▸ Problem to solve
Your task is to transcribe all of the data below exactly, omitting the images.

▸ Available data
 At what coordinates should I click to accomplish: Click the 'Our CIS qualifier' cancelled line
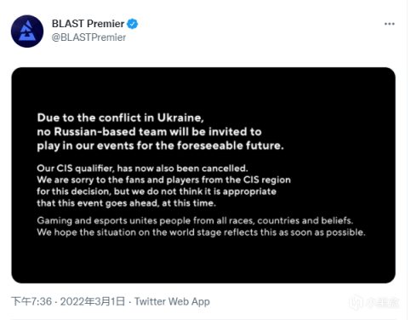coord(142,169)
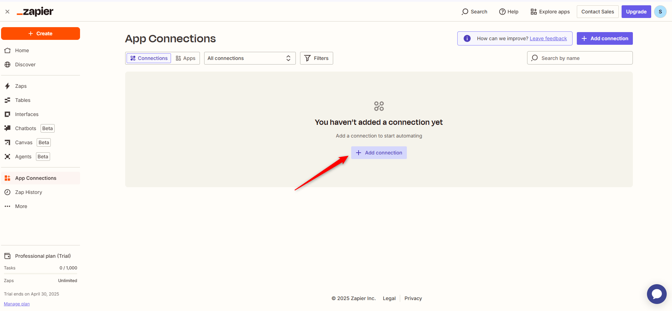Click the Discover globe icon
Viewport: 672px width, 311px height.
pos(7,65)
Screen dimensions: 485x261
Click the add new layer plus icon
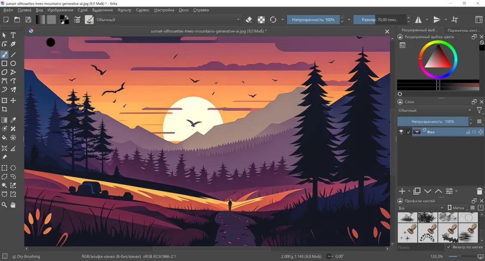[402, 191]
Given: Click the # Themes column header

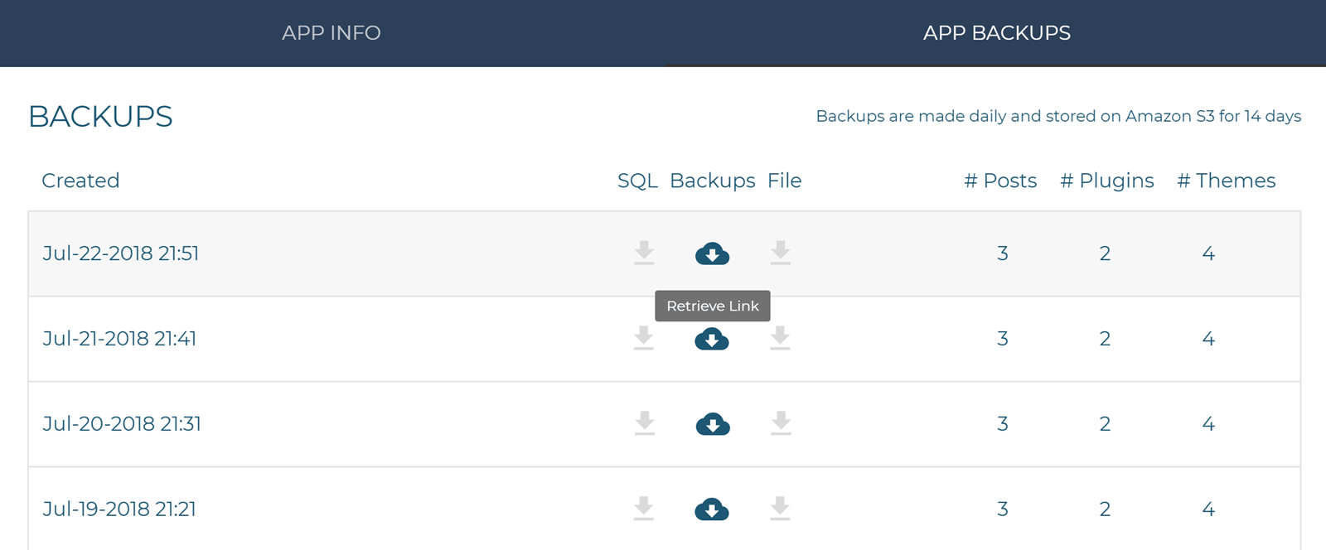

▸ Reply
 At what coordinates should I click to accomplish: Click the 'Our CIS qualifier' cancelled line
coord(142,169)
Click the Discover globe icon
Viewport: 672px width, 311px height.
pos(7,65)
Screen dimensions: 485x261
Click the add new layer plus icon
[402, 191]
Given: Click the # Themes column header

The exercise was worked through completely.